ENTRIES PROVIDED ▸
__________

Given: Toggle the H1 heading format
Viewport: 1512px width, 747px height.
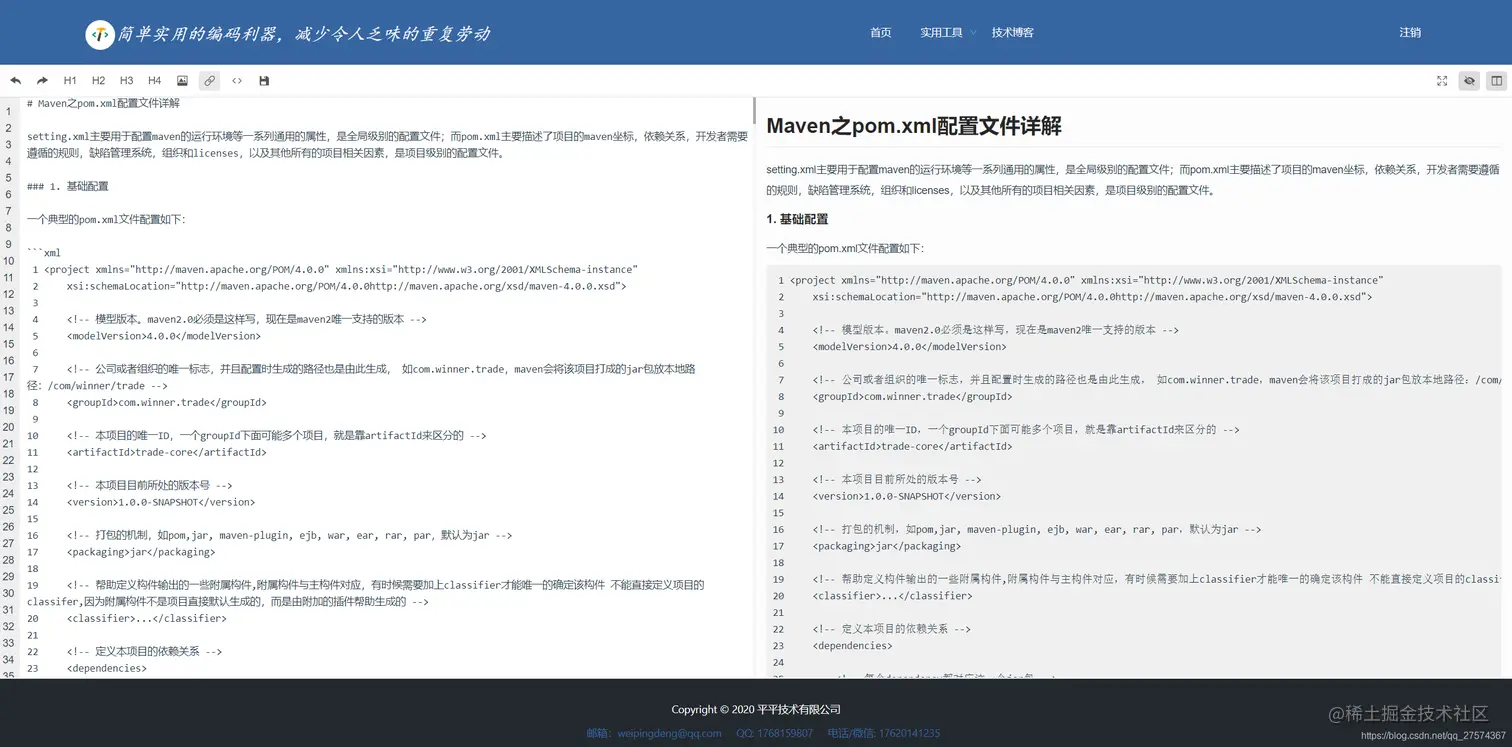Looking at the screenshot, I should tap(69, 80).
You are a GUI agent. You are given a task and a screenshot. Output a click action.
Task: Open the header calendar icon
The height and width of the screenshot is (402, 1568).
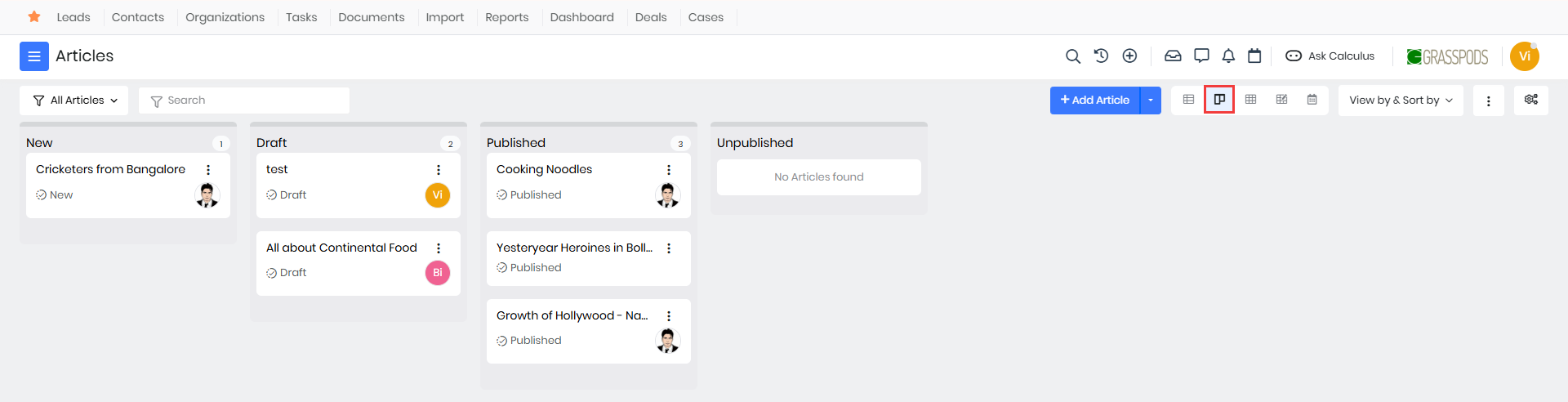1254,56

__________

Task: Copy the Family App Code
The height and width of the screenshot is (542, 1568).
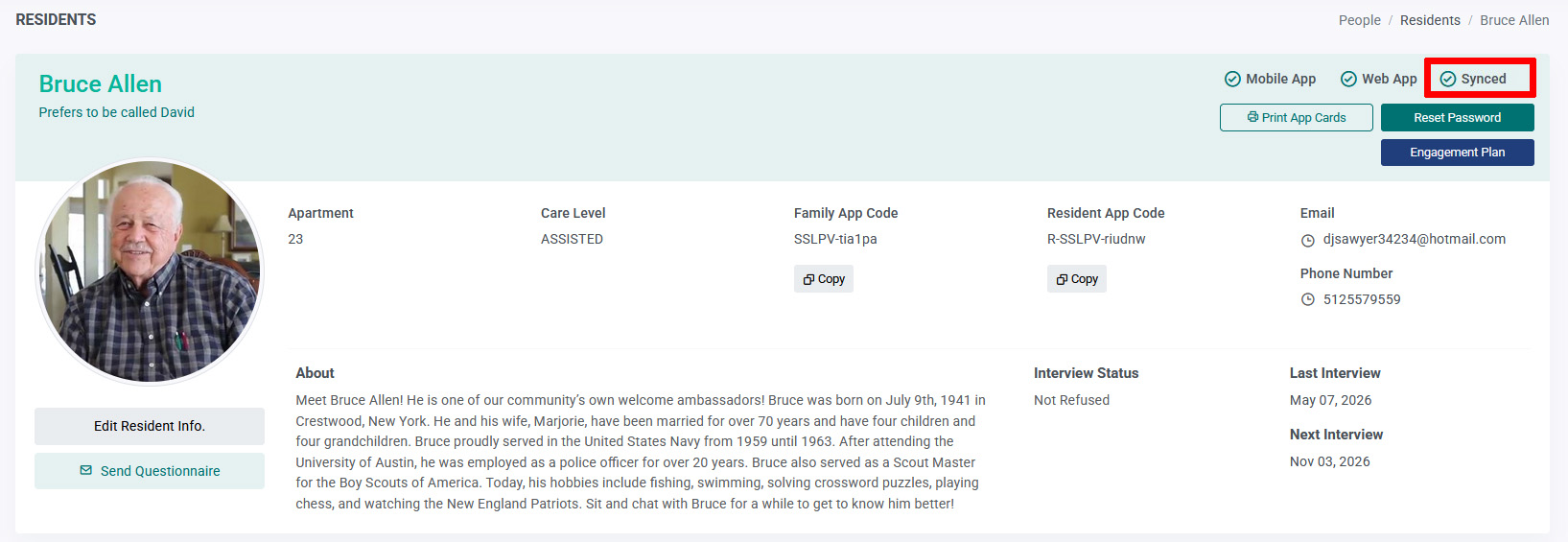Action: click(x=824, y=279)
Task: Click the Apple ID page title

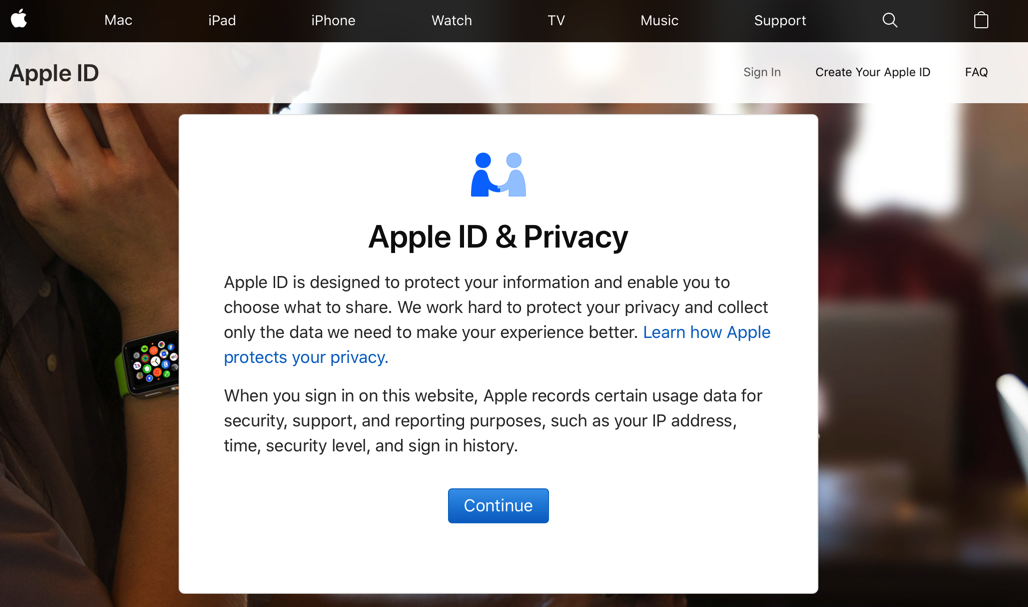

__________

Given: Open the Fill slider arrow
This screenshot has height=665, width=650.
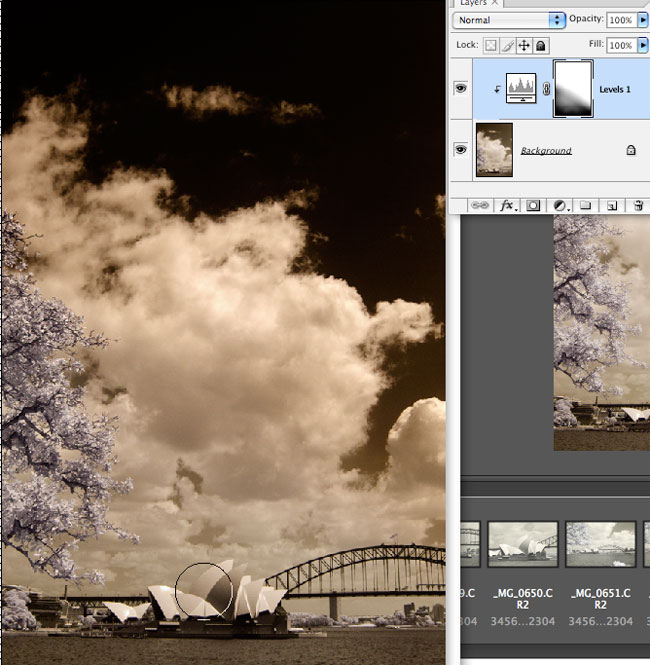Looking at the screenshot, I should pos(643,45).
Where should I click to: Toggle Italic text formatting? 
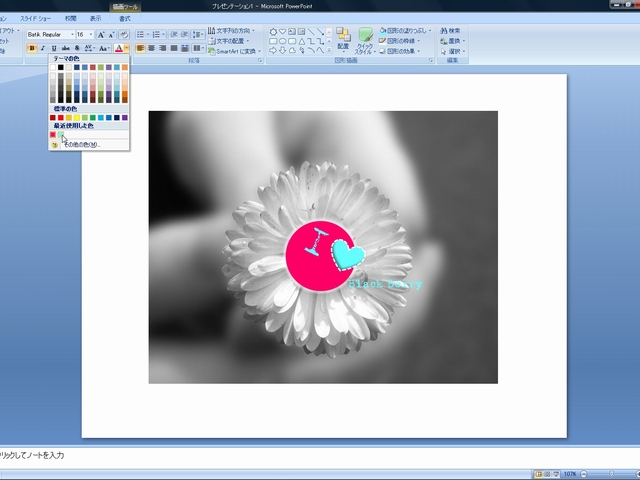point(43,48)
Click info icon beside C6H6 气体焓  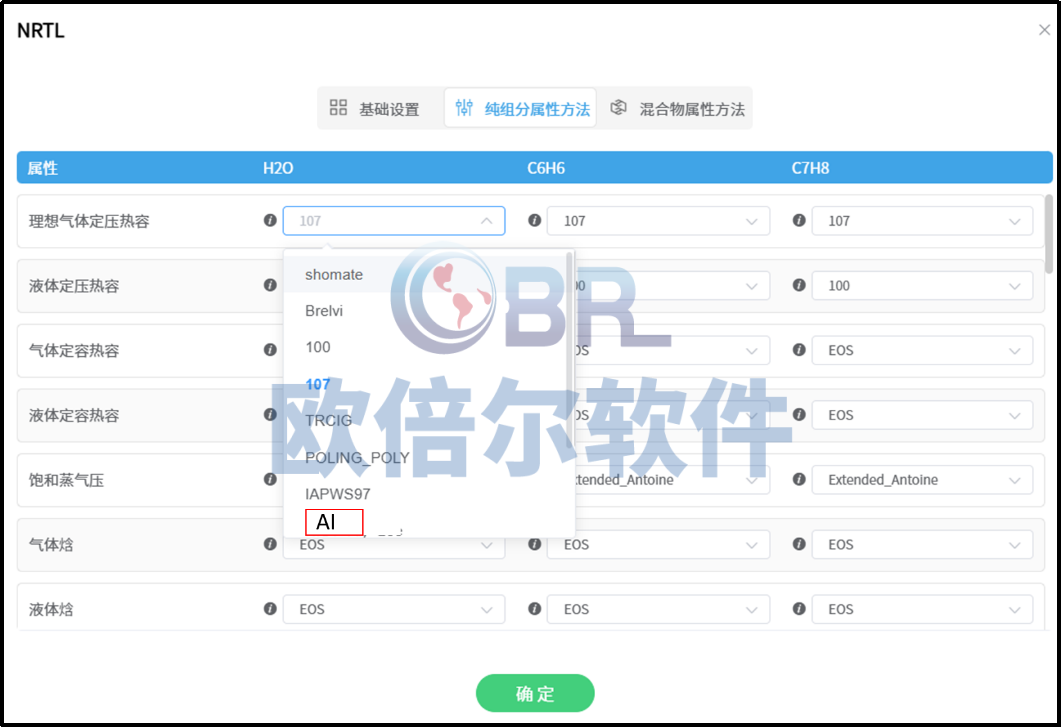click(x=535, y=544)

__________

AIM OF THE TASK ▸ Write out each line above that contains the word "Open".

REPLY ▸
Task: Open the header calendar icon
Given: Open the Fill slider arrow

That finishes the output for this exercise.